I. Os “windfall profit taxes” não são tributos sobre lucros excessivos

O primeiro argumento que gostaríamos de invocar relaciona-se com a própria natureza dos “windfall profit taxes”, sobretudo salientando alguma confusão suscitada pela contraposição entre esta última figura e uma outra, a dos “excess profits tax”.

Ao passo que neste último caso, o dos “excess profits tax”, estaria em causa a criação de uma modalidade de tributação – quase sempre sobre a forma de adicional ou adicionamento – sobre lucros considerados como “excessivos”, no caso dos “windfall profit taxes” está em causa uma modalidade de tributação autónoma sobre lucros, paralela à dos impostos gerais sobre lucros, vocacionada para “capturar” putativas rendas geradas por efeito de um determinado contexto de crise.

Todavia, dificilmente se conseguirá afirmar que os putativos incrementos de lucros gerados no contexto da atual crise não deve a sua explicação ao funcionamento dos fluxos de oferta e procura, em especial a uma reconfiguração do fluxo de oferta – tendo por base que, tanto no caso do caso do gás natural com da própria eletricidade, a procura é geralmente inelástica (ou seja, em termos simples, as alterações percentuais nas quantidades procuradas, tanto aumento como diminuição, são sempre proporcionalmente inferiores às alterações percentuais de preço).

II. Os “windfall profit taxes” não são um sucedâneo dos modelos de tributação geral do lucro

O segundo argumento que gostaríamos igualmente de invocar em desfavor dos “windfall profit taxes” associa-se diretamente ao funcionamento da tributação geral dos lucros nos modernos sistemas fiscais – em especial, aqueles que seguem o standard da OCDE, como é o caso de Portugal.

Neste tipo de sistemas fiscais, a tributação dos lucros empresariais ocorre essencialmente com base em três princípios estruturantes, qualquer um dos quais permite justificar de que forma os “windfall profit taxes” não são um sucedâneo dos modelos de tributação geral do lucro:

(i) Em primeiro lugar, as empresas são tributadas com base no seu lucro de base mundial (“worldwide income principle”), de tal forma que todo e qualquer incremento marginal de lucro, qualquer que seja o Estado em que ocorra, terá reflexo, em princípio, num aumento de tributação efetiva ao nível da carga fiscal global suportada por cada cada entidade.

(ii) Em segundo lugar, as empresas são tributadas com base numa conceção de rendimento à luz da qual todo e qualquer incremento de lucro é incluído no cômputo de tributação.
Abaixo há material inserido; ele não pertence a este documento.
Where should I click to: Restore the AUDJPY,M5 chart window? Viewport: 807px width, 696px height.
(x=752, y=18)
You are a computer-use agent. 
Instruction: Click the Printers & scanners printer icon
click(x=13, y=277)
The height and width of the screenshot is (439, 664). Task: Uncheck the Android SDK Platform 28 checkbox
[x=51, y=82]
Como tal, não é de todo correto afirmar que, mesmo num contexto de crise energética, existiria uma qualquer ausência de tributação associada a putativos ganhos adicionais, em especial no setor do gás natural.

(iii) Em terceiro lugar – pelo menos, na esmagadora maioria dos casos – os impostos sobre os lucros das empresas têm uma base proporcional (“flat”), de tal forma que a receita (líquida) arrecadada será (quase) proporcional ao aumento de lucro proveniente da atividade.
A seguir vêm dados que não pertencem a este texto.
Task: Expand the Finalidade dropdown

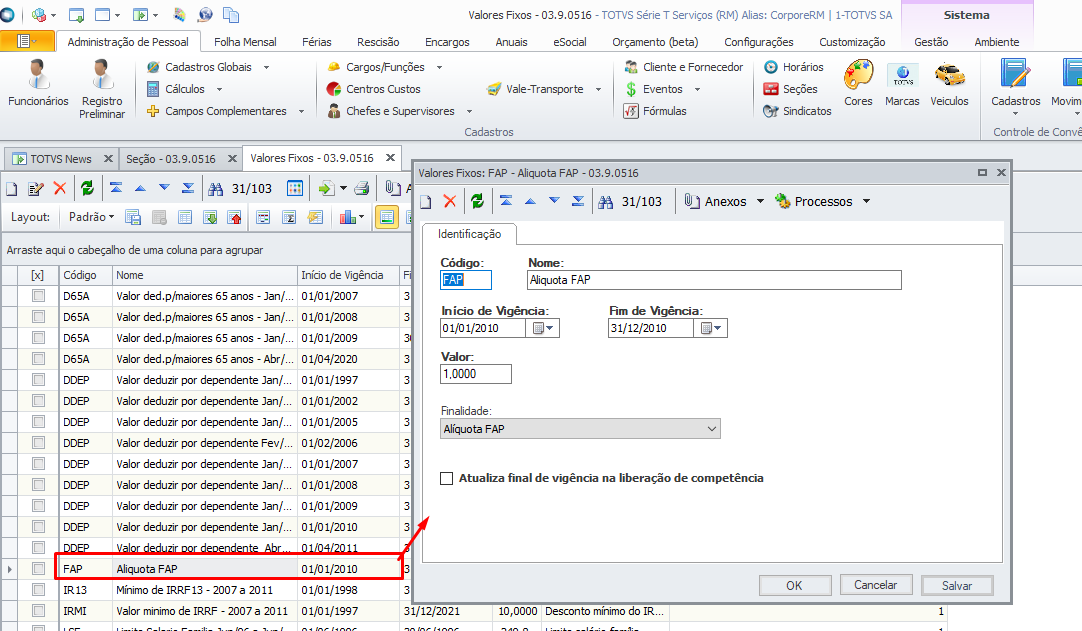Action: click(x=711, y=429)
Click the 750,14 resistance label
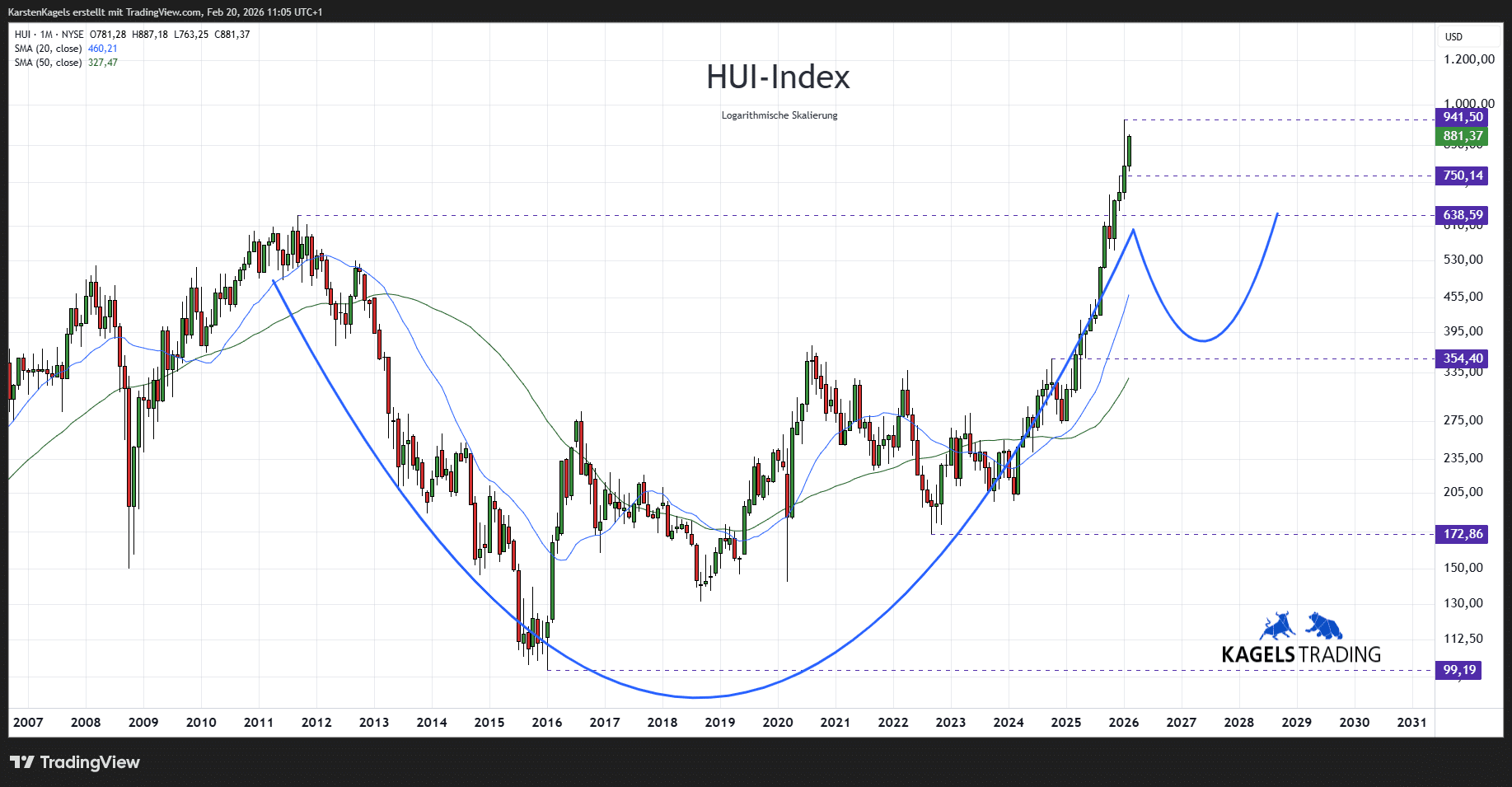Viewport: 1512px width, 787px height. click(x=1461, y=176)
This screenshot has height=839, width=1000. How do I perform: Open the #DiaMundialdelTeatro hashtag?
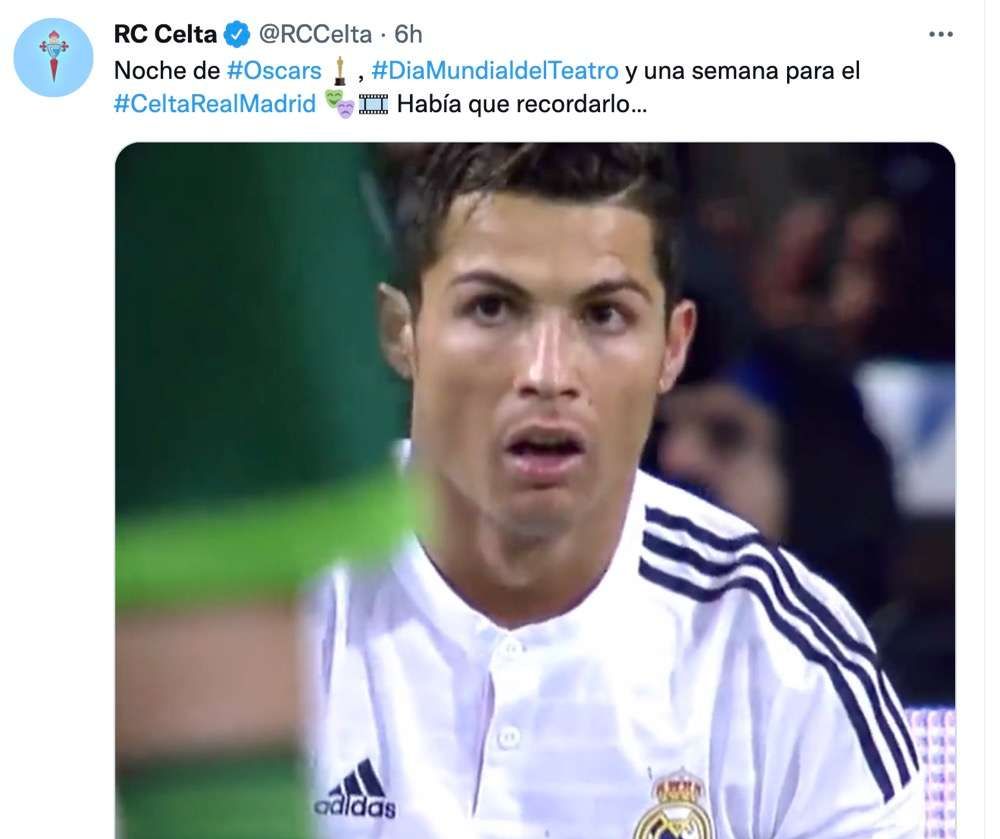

III. Os “windfall profit taxes” não têm qualquer efeito estrutural positivo no fluxo de oferta

Em terceiro lugar, um outro aspeto que justifica as nossas reservas em relação a este tipo de soluções repousa sobre os efeitos económicos associados aos “windfall profit taxes”.
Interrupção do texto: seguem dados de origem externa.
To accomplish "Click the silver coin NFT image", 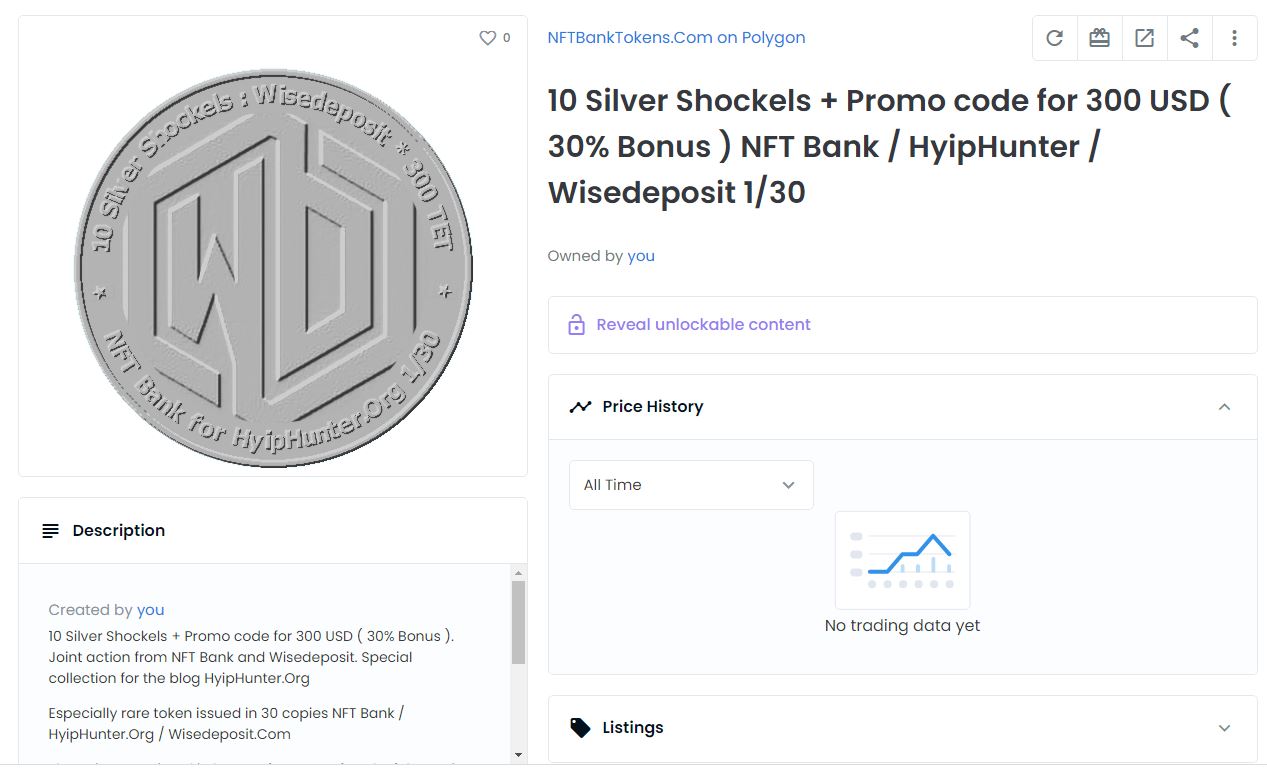I will click(273, 268).
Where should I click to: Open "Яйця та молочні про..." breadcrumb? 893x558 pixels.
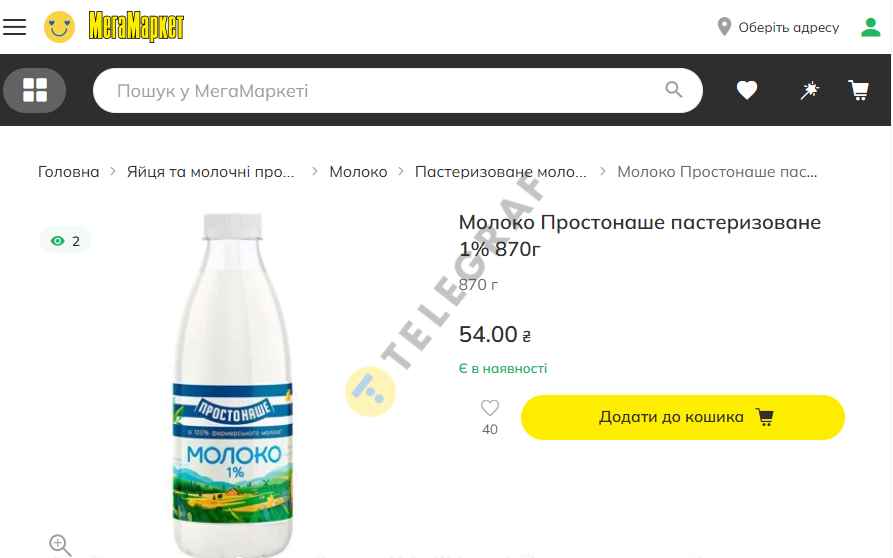[210, 171]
Na realidade, e este tipo de tributo, assim implementado, acaba por estabelecer uma indução (ainda mais expressiva) para restrições setoriais e temporárias na oferta, a que acrescem motivos de segurança jurídica e estabilidade de sistema não menos relevantes, que podem atingir o próprio segmento do armazenamento.

Nessa medida, não é expectável que a imposição de “windfall profit taxes” tenha qualquer efeito positivo na escala e fluxo da oferta, antevendo-se, ao invés, que o resultado seja precisamente o oposto, com expressões mais ou menos acentuadas consoante o perfil de um tributo desta natureza.

IV. Os “windfall profit taxes” não alteram significativamente a elasticidade-preço da procura de gás natural

Em quarto e último lugar, justifica-se aludir novamente ao facto de estar em causa uma procura com valores de elasticidade-preço muito reduzido, tanto em relação ao gás natural como à eletricidade.

Ora, até ao momento, não existe evidência empírica suficientemente clara em relação aos efeitos dos “windfall profit taxes” na elasticidade-preço da procura de gás natural, nomeadamente no que concerne ao mercado dos fatores, onde se expressa a sua relevância para a produção elétrica.

Na realidade, o comportamento da procura por gás natural está diretamente relacionado, de entre outros, com as necessidades de produção/consumo e com o próprio preço de mercado, variável que seria afetada com a imposição de uma modalidade de tributação deste género.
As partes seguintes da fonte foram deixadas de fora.